Previously the RAN’s concept of submarine operations (CONOPS) was to deploy forward to the approaches of an opponent’s ports to effectively engage targets. This CONOPS has been strong enough to disqualify off-the-shelf designs from RAN acquisition programs and thus justify expenditure on RAN ‘specified’ submarines.
Deemphasising forward deployment and developing a concept for defence of an archipelagic front stretching over 6,000 kilometres will be challenging. It will be possible by focusing on control of various choke points, which indicates a continuing role for subsea warfare. It is, however, unlikely to be based on one submarine in the Indian Ocean and another in the Coral Sea.
The most appropriate mix of crewed, automatic and autonomous systems needed to deny access to hostile naval forces will be identified over time. However, it would seem that the lower acquisition cost and higher availability of something like the SSE designs we anticipate being available by the 2040s would prove more appropriate than anything emerging from AUKUS, at the least allowing for a greater number of more deployable vessels.

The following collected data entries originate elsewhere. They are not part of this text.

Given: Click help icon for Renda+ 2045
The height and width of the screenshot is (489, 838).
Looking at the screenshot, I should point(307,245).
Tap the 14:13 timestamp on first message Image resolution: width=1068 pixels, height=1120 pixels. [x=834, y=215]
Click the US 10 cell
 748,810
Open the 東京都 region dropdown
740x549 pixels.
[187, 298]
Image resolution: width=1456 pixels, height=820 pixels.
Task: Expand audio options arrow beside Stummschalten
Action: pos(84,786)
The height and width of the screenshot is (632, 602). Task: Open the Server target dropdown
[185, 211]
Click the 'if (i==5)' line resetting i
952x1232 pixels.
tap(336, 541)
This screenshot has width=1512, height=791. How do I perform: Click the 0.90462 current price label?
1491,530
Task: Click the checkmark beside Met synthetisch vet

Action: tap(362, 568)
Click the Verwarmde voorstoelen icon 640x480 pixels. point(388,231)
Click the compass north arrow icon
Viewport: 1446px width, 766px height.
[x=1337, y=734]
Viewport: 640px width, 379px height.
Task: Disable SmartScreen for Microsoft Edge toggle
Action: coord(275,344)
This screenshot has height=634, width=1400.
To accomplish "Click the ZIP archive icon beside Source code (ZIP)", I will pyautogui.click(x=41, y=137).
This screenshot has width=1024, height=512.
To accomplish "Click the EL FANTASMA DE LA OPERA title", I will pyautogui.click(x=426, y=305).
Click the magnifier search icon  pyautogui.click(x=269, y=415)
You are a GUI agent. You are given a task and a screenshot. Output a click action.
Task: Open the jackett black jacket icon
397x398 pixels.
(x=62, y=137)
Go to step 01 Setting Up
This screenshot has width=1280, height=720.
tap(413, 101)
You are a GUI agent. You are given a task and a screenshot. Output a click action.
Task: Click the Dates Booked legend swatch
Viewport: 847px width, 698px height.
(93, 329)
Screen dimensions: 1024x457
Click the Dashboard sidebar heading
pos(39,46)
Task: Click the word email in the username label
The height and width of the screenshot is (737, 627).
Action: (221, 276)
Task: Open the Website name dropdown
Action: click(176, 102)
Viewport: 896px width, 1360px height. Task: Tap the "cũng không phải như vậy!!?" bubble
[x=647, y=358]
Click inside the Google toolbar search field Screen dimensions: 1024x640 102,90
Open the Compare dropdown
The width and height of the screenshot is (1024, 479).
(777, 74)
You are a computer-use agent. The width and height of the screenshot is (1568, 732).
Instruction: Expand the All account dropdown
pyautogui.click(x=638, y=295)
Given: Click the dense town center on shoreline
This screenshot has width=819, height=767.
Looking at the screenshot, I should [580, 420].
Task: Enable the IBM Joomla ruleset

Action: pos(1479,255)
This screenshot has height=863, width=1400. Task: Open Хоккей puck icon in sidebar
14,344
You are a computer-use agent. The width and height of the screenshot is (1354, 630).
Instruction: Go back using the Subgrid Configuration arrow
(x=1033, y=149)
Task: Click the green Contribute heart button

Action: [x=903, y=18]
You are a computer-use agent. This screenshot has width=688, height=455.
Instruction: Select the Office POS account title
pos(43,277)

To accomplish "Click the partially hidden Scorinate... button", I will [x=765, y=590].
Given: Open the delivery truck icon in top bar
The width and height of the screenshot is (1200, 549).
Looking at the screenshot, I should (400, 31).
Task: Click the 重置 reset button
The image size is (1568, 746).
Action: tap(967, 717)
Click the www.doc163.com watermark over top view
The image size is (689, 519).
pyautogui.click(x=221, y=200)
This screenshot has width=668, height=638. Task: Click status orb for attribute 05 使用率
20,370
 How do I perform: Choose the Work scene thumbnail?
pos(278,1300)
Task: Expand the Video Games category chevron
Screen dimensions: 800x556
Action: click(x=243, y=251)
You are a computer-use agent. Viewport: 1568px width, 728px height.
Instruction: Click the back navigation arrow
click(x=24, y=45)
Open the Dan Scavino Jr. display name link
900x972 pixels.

Reaching an outcome on such deliberations will require research, trialing and experience. Much of this will have to be obtained on RAN submarines at sea. Despite government and public discourse focusing on AUKUS, in reality, the Navy’s existing Collins class submarines will remain the RAN’s most numerous crewed submarine into the 2040s. Sustaining the RAN’s future direction will depend largely on sea days onboard a Collins submarine.
To accommodate the ponderous acquisition programs for both the Virginia class ‘interim’ and the AUKUS class SSNs, each of the Collins will have a Life-of-Type-Extension (LOTE) to allow an extra 10 years of service, beginning from 2028. The LOTE will enable four of the Collins to serve into the 2040s, with the last retiring just before the end of that decade.
The LOTE has recently been reduced to little more than a maintenance and rectification program, abandoning plans for new diesel generators and propulsion motors. The boats will retain their existing lead acid battery (LAB) technology.
Consequently the first Collins LOTE will be barely survivable and later boats, faced by LMB-equipped opponents with up to four times the submerged performance, will be dangerously obsolete. If retention of the existing propulsion machinery allows inattention to critical machinery platforms, the critically important stealthiness of the Collins design could be compromised. Even in a training role, the limited capacity of the Collins LAB energy system will struggle to support the development of the increasingly complex digital systems associated with AUKUS Pillar II programs.
Conceiving AUKUS as the only option for RAN submarine acquisition appears to have made Australian policy makers uncurious about the future undersea warfare environment. Current policies, particularly those concerning the Collins LOTE, appear to offer no corrective. It is this weakness that could ultimately see AUKUS sidelined by the imperatives of technological change.